JAKARTA. Pebisnis yang tergabung dalam Asosiasi Pengusha Kawasan Berikat (APKB) semakin terbebani dengan biaya logistik angkutan udara di Bandara Soekarno Hatta. Kondisi ini terjadi setelah pengelola jasa bandara, PT Jasa Angkasa Semesta mulai menerapkan tarif layanan kargo, khususnya di area pergudangan 520 dan 530 sejak 1 September lalu.
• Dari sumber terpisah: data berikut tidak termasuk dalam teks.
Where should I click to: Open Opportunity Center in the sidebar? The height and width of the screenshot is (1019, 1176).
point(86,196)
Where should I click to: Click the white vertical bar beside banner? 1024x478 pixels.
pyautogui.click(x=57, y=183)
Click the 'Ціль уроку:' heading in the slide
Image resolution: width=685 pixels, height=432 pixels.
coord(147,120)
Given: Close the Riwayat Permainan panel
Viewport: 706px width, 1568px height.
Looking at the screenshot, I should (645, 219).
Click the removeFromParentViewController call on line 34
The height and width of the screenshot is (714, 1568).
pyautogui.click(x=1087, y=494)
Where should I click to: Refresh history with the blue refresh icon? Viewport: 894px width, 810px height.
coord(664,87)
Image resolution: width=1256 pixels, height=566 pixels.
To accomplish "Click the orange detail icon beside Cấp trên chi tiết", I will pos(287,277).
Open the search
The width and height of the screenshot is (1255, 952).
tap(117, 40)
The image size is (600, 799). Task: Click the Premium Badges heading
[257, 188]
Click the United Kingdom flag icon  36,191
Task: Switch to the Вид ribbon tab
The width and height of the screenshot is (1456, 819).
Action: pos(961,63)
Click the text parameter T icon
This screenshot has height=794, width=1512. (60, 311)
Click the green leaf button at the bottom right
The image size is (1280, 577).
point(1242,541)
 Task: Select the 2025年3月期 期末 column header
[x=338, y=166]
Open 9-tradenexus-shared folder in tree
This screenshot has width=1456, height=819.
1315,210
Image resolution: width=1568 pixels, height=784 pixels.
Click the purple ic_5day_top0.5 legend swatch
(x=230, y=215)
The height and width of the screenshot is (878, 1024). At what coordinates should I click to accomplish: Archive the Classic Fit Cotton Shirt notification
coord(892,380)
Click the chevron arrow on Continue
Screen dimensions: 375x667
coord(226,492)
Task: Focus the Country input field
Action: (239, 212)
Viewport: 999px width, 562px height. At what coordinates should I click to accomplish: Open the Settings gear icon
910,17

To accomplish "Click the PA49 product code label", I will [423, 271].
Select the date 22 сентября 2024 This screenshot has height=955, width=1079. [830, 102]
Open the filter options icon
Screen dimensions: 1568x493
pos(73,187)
Menurut Ade R Sudrajat, Ketua Umum Asosiasi Pengusaha Kawasan Berikat, kebijakan ini jelas tidak memihak eksportir. "Kenaikan ini tanpa komunikasi terlebih. Ini jelas menjadi masalah bagi pengusaha," katanya ke KONTAN, akhir pekan lalu (5/9).

Supaya bisa  bernafas, Ade menyarankan kepada pengusaha di APKB untuk meminimalisir pengiriman barang lewat udara. Ia mengakui, pengiriman barang lewat laut sudah menjadi pilihan pengusaha. Tapi dengan adanya kenaikan ini, semakin mempertegas pilihan transportasi dan menjadikan transportasi udara sebagai pilihan terakhir bila keadaan mendesak.


Biasanya pebisnis akan memakai transportasi udara untuk mengirim produk yang periode penjualannya sempit, terkait dengan tren. Misalnya produk teknologi atau gadget, bisa juga produk pakaian. Lantara tren pasar yang cepat berubah.

Menurutnya, dari sekitar 300 perusahaan yang tergabung dalam APKB, sekitar 10% atau sebanyak 30 perusahaan aktif menggunakan jalur udara untuk mengirimkan kargo. Asal tahu saja, sebagian besar anggota APKB berasal dari Jawa Timur, Jawa Tengah dan Jawa Barat.

Ia bilang, tambahan biaya ini bakal menjadi tanggungan perusahaan. Namun sejauh ini, pihaknya belum menghitung kenaikan beban logistik ini. Soalnya, hingga kini belum ada pertemuan di antara sesama anggota APKB.

Yang pasti, pengusaha akan membayar biaya logistik secara total mencapai Rp 550 per kilogram (kg) di Soekarno Hatta. Rinciannya adalah sebesar Rp 340 per kg sampai Rp 440 per kg untuk tarif agen inspeksi (regulated agent). Plus ditambah item tarif layanan kargo sebesar Rp 100 per kg. 

Biaya ekspor kargo sempat berlaku pada 2011 dengan tarif Rp 60 per kg. Setahun kemudian dihapus dan masuk ke tarif agen inspeksi. Nah, saat ini biaya ekspor kargo masuk lagi. APKB sendiri berharap pemerintah baru bisa mengubah aturan ini.